• Problem description:
Rewrite the records below so that every "Instruction" becomes "Command", and keep everything else unchanged.

— START Exercise inputs —

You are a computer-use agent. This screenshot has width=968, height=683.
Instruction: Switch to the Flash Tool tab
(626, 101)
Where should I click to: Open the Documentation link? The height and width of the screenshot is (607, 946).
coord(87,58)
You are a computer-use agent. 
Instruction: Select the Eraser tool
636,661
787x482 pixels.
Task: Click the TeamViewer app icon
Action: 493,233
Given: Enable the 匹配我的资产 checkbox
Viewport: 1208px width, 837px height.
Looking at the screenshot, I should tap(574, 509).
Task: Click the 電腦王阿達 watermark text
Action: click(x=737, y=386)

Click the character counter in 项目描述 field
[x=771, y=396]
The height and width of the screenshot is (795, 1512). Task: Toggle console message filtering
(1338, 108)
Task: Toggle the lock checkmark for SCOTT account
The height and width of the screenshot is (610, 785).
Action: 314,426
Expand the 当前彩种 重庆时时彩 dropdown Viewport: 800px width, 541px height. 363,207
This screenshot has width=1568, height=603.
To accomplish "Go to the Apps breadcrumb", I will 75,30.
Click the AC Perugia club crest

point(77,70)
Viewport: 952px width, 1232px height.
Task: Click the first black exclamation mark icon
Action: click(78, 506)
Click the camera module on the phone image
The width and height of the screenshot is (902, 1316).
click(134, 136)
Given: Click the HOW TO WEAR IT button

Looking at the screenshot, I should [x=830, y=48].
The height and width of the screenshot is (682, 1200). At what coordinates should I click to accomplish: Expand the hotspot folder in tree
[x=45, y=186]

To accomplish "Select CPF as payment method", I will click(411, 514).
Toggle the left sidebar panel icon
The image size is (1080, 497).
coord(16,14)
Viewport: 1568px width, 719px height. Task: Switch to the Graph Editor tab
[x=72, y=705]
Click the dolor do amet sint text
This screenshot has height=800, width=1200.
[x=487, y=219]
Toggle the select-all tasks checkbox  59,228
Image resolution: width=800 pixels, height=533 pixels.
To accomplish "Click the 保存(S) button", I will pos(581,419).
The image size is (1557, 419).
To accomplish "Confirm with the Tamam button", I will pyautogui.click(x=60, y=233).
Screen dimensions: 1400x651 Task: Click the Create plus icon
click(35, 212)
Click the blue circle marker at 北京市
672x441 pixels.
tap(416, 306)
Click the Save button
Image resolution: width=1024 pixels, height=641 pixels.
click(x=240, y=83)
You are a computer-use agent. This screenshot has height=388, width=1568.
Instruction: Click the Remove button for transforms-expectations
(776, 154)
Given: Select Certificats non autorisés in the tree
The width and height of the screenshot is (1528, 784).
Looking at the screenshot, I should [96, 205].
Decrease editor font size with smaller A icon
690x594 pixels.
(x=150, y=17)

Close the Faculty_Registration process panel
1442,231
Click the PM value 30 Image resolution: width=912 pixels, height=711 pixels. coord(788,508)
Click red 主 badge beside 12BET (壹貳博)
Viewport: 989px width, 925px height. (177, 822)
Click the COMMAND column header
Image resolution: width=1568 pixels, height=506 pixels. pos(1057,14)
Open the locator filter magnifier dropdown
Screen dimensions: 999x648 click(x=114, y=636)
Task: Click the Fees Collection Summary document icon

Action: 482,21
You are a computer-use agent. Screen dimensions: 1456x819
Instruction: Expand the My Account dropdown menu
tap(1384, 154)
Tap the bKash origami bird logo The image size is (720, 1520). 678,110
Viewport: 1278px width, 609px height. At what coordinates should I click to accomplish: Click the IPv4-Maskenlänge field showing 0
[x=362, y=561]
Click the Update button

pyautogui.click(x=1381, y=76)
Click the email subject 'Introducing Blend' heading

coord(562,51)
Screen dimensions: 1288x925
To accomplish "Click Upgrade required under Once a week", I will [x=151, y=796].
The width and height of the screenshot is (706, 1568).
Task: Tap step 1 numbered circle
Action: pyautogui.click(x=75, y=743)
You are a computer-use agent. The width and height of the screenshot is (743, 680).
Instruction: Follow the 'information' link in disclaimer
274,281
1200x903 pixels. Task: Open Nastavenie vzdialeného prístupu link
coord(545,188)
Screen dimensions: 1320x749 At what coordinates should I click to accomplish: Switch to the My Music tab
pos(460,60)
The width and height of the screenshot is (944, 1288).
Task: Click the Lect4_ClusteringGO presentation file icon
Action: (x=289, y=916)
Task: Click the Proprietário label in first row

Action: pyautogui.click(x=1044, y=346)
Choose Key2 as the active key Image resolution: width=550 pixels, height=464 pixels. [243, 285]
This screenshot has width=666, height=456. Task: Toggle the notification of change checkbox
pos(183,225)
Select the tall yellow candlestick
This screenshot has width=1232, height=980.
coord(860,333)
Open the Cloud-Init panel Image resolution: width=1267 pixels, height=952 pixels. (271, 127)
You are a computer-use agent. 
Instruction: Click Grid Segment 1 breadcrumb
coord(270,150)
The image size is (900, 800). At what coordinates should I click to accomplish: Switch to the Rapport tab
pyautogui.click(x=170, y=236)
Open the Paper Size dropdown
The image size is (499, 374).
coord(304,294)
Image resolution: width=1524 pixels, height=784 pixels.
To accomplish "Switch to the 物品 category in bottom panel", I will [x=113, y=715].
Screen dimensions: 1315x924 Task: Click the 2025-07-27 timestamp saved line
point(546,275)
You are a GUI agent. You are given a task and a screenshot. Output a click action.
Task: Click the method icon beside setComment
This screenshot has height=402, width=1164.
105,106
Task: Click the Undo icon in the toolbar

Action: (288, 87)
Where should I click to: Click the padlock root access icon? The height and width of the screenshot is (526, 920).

— END Exercise inputs —

• In response:
You are a computer-use agent. This screenshot has width=968, height=683.
Command: Switch to the Flash Tool tab
(626, 101)
Where should I click to: Open the Documentation link? The height and width of the screenshot is (607, 946).
coord(87,58)
You are a computer-use agent. 
Command: Select the Eraser tool
636,661
787x482 pixels.
Task: Click the TeamViewer app icon
Action: 493,233
Given: Enable the 匹配我的资产 checkbox
Viewport: 1208px width, 837px height.
Looking at the screenshot, I should tap(574, 509).
Task: Click the 電腦王阿達 watermark text
Action: click(x=737, y=386)

Click the character counter in 项目描述 field
[x=771, y=396]
The height and width of the screenshot is (795, 1512). Task: Toggle console message filtering
(1338, 108)
Task: Toggle the lock checkmark for SCOTT account
The height and width of the screenshot is (610, 785).
Action: 314,426
Expand the 当前彩种 重庆时时彩 dropdown Viewport: 800px width, 541px height. 363,207
This screenshot has width=1568, height=603.
To accomplish "Go to the Apps breadcrumb", I will 75,30.
Click the AC Perugia club crest

point(77,70)
Viewport: 952px width, 1232px height.
Task: Click the first black exclamation mark icon
Action: click(78, 506)
Click the camera module on the phone image
The width and height of the screenshot is (902, 1316).
click(134, 136)
Given: Click the HOW TO WEAR IT button

Looking at the screenshot, I should [x=830, y=48].
The height and width of the screenshot is (682, 1200). At what coordinates should I click to accomplish: Expand the hotspot folder in tree
[x=45, y=186]

To accomplish "Select CPF as payment method", I will click(411, 514).
Toggle the left sidebar panel icon
The image size is (1080, 497).
coord(16,14)
Viewport: 1568px width, 719px height. Task: Switch to the Graph Editor tab
[x=72, y=705]
Click the dolor do amet sint text
This screenshot has height=800, width=1200.
[x=487, y=219]
Toggle the select-all tasks checkbox  59,228
Image resolution: width=800 pixels, height=533 pixels.
To accomplish "Click the 保存(S) button", I will pos(581,419).
The image size is (1557, 419).
To accomplish "Confirm with the Tamam button", I will pyautogui.click(x=60, y=233).
Screen dimensions: 1400x651 Task: Click the Create plus icon
click(35, 212)
Click the blue circle marker at 北京市
672x441 pixels.
tap(416, 306)
Click the Save button
Image resolution: width=1024 pixels, height=641 pixels.
click(x=240, y=83)
You are a computer-use agent. This screenshot has height=388, width=1568.
Command: Click the Remove button for transforms-expectations
(776, 154)
Given: Select Certificats non autorisés in the tree
The width and height of the screenshot is (1528, 784).
Looking at the screenshot, I should [96, 205].
Decrease editor font size with smaller A icon
690x594 pixels.
(x=150, y=17)

Close the Faculty_Registration process panel
1442,231
Click the PM value 30 Image resolution: width=912 pixels, height=711 pixels. coord(788,508)
Click red 主 badge beside 12BET (壹貳博)
Viewport: 989px width, 925px height. (177, 822)
Click the COMMAND column header
Image resolution: width=1568 pixels, height=506 pixels. pos(1057,14)
Open the locator filter magnifier dropdown
Screen dimensions: 999x648 click(x=114, y=636)
Task: Click the Fees Collection Summary document icon

Action: 482,21
You are a computer-use agent. Screen dimensions: 1456x819
Command: Expand the My Account dropdown menu
tap(1384, 154)
Tap the bKash origami bird logo The image size is (720, 1520). 678,110
Viewport: 1278px width, 609px height. At what coordinates should I click to accomplish: Click the IPv4-Maskenlänge field showing 0
[x=362, y=561]
Click the Update button

pyautogui.click(x=1381, y=76)
Click the email subject 'Introducing Blend' heading

coord(562,51)
Screen dimensions: 1288x925
To accomplish "Click Upgrade required under Once a week", I will [x=151, y=796].
The width and height of the screenshot is (706, 1568).
Task: Tap step 1 numbered circle
Action: pyautogui.click(x=75, y=743)
You are a computer-use agent. The width and height of the screenshot is (743, 680).
Command: Follow the 'information' link in disclaimer
274,281
1200x903 pixels. Task: Open Nastavenie vzdialeného prístupu link
coord(545,188)
Screen dimensions: 1320x749 At what coordinates should I click to accomplish: Switch to the My Music tab
pos(460,60)
The width and height of the screenshot is (944, 1288).
Task: Click the Lect4_ClusteringGO presentation file icon
Action: (x=289, y=916)
Task: Click the Proprietário label in first row

Action: pyautogui.click(x=1044, y=346)
Choose Key2 as the active key Image resolution: width=550 pixels, height=464 pixels. [243, 285]
This screenshot has width=666, height=456. Task: Toggle the notification of change checkbox
pos(183,225)
Select the tall yellow candlestick
This screenshot has width=1232, height=980.
coord(860,333)
Open the Cloud-Init panel Image resolution: width=1267 pixels, height=952 pixels. (271, 127)
You are a computer-use agent. 
Command: Click Grid Segment 1 breadcrumb
coord(270,150)
The image size is (900, 800). At what coordinates should I click to accomplish: Switch to the Rapport tab
pyautogui.click(x=170, y=236)
Open the Paper Size dropdown
The image size is (499, 374).
coord(304,294)
Image resolution: width=1524 pixels, height=784 pixels.
To accomplish "Switch to the 物品 category in bottom panel", I will [x=113, y=715].
Screen dimensions: 1315x924 Task: Click the 2025-07-27 timestamp saved line
point(546,275)
You are a GUI agent. You are given a task and a screenshot. Output a click action.
Task: Click the method icon beside setComment
This screenshot has height=402, width=1164.
105,106
Task: Click the Undo icon in the toolbar

Action: (288, 87)
Where should I click to: Click the padlock root access icon? The height and width of the screenshot is (526, 920).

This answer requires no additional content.